The Signal group chats were quiet as Kaegan Recher drove through south Minneapolis Thursday morning, a stark contrast to a week earlier when agents pointed guns at observers and tackled protesters.
Recher was on his daily volunteer observer patrol when border czar Tom Homan announced that Operation Metro Surge — the Trump administration’s months-long federal immigration crackdown that brought thousands of agents to Minnesota —would come to an end.
Recher and the network of ICE watchers greeted the news with cautious optimism, but less than two hours later, notifications flooded in that agents had pulled over two Latino men in a pickup truck in northeast Minneapolis, put them in handcuffs and taken them to the federal Whipple building.
Recher, who has gone on patrols daily to observe ICE activity, said it’s another reason he’s skeptical about whether the operation is actually ending.
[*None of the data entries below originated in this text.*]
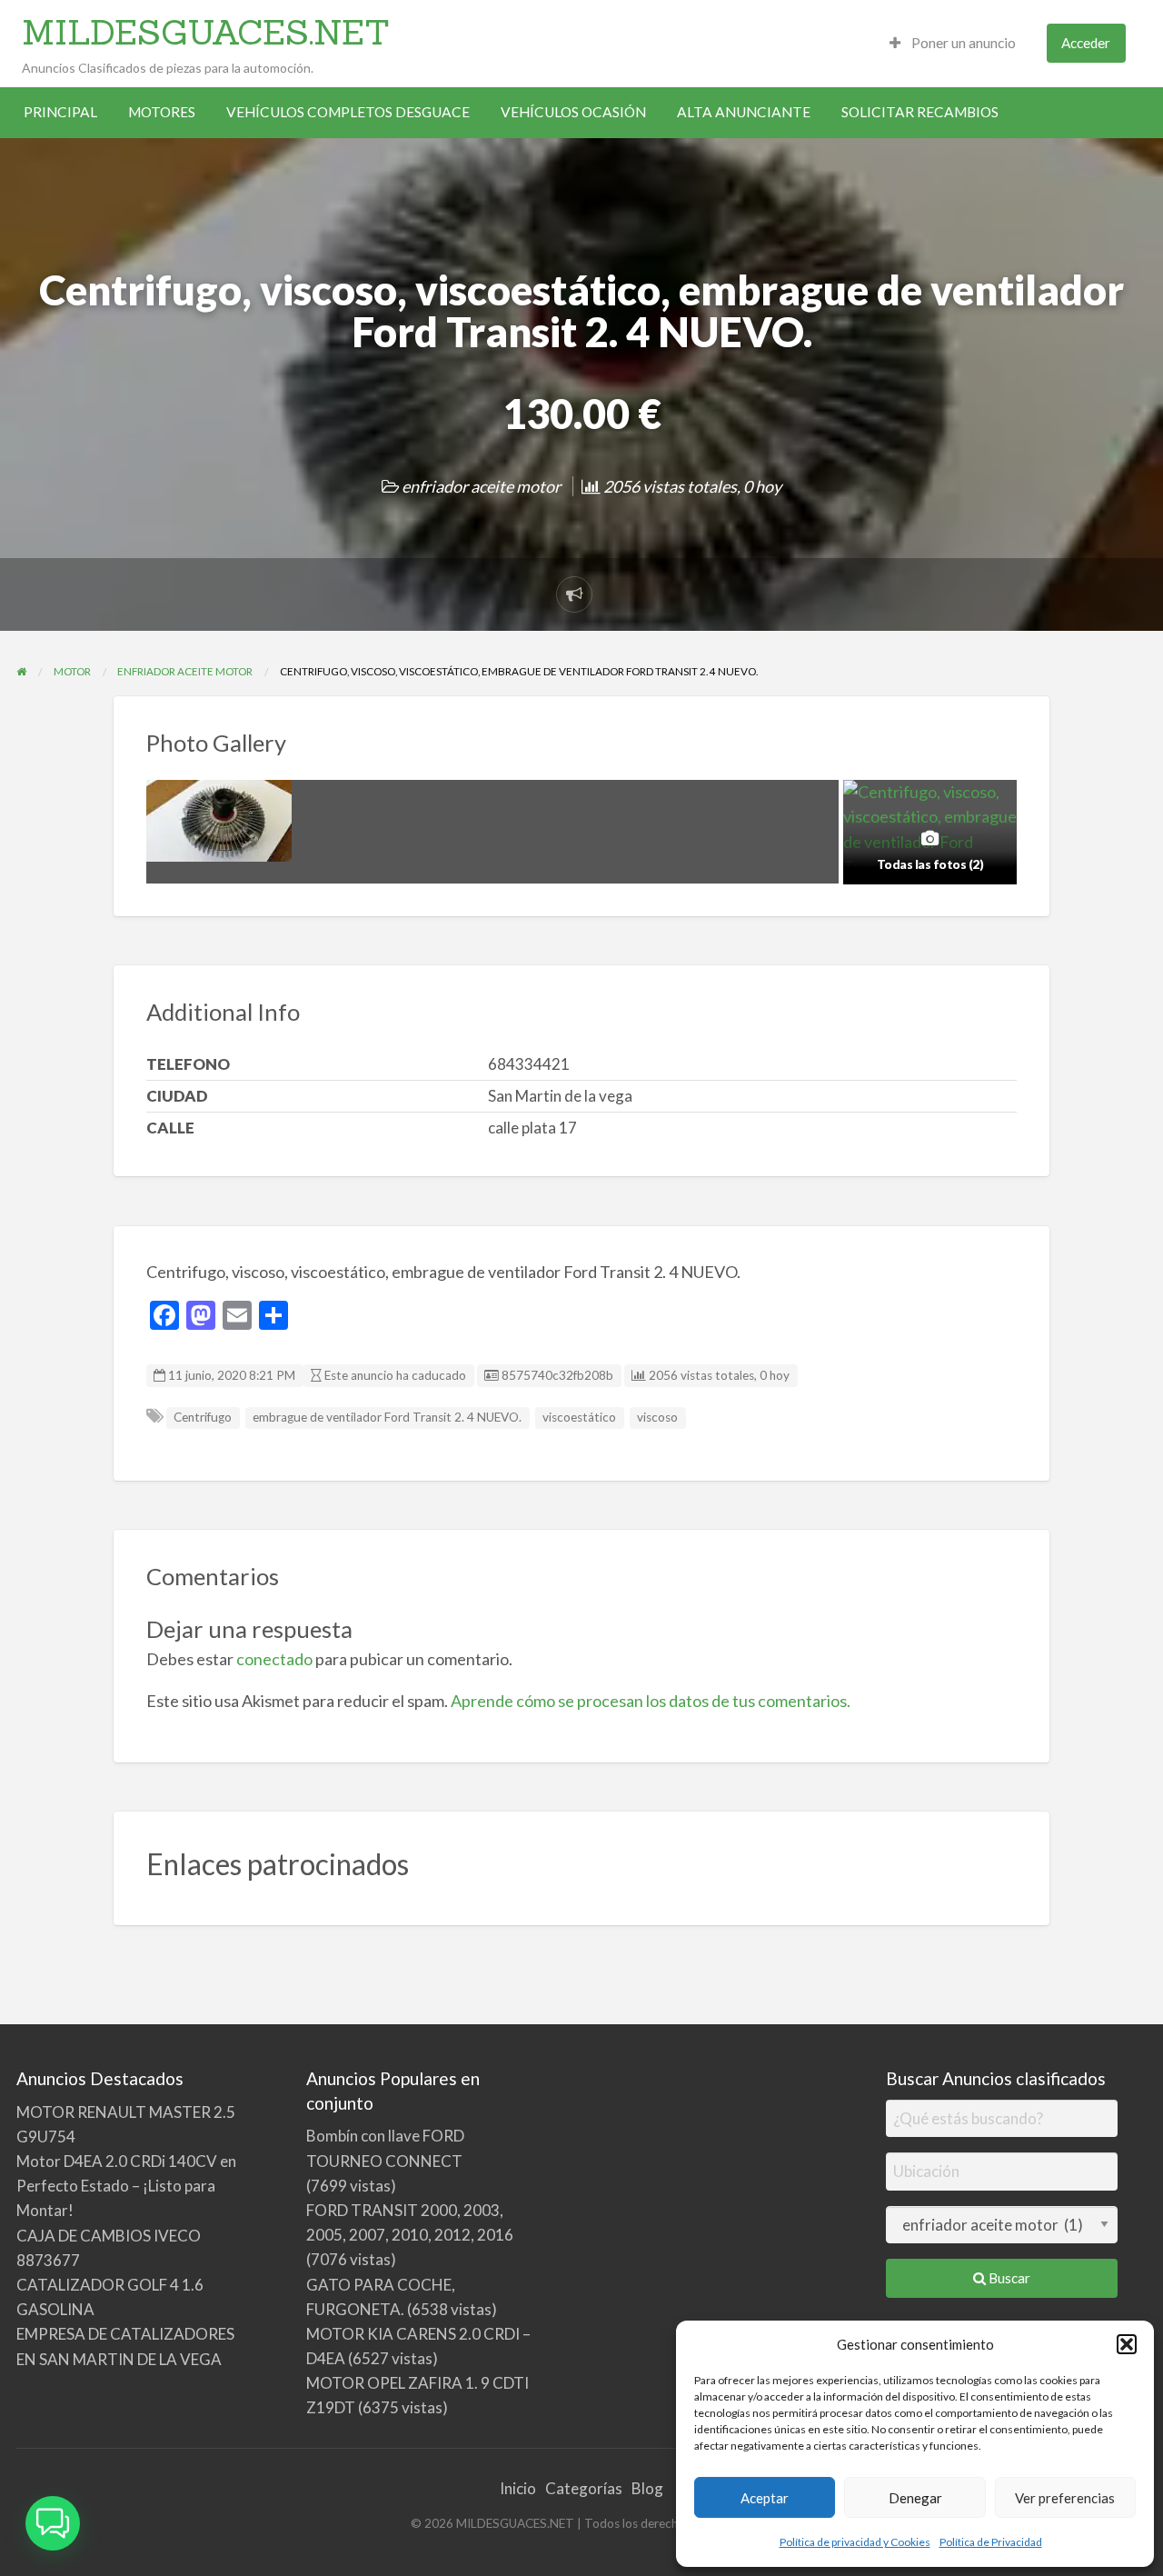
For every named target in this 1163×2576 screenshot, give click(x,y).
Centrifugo (203, 1417)
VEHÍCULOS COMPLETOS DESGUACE (348, 112)
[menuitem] (952, 43)
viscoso (657, 1417)
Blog (647, 2488)
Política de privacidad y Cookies (855, 2542)
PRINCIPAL (60, 112)
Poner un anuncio (962, 43)
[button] (1127, 2344)
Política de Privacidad (990, 2542)
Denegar (915, 2498)
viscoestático (579, 1417)
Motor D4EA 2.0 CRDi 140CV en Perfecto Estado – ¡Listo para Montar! (126, 2186)
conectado (274, 1659)
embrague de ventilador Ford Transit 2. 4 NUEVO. (387, 1417)
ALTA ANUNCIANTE (743, 112)
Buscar (1008, 2278)
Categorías (583, 2488)
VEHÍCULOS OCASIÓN (573, 112)
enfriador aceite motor (481, 486)
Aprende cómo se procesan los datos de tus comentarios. (650, 1701)
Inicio (518, 2488)
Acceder (1085, 43)
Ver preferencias (1065, 2498)
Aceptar (765, 2498)
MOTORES (161, 112)
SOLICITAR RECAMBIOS (920, 112)
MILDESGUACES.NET (206, 32)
“Time and time again, what we’ve seen is the reality on the street is very different,” he said. “At this point for everybody in the city, the mentality is, ‘We’ll believe that when we see it.’”
Continued arrests
Over the two weeks since Homan took over the operation from Border Patrol Cmdr. Greg Bovino, it’s become less common to see agents on foot patrols or driving around in large caravans, particularly in Minneapolis.
Although agents have been seen less frequently while out of their vehicles, arrests continue. Recher and others have noticed an increase in arrests in the suburbs, where there is less concentration of organized observers and protesters.
In the early morning of Feb. 11, a Fridley resident filmed as agents handcuffed and detained a man from a pickup truck near the intersection of 53rd Avenue NE and Main Street.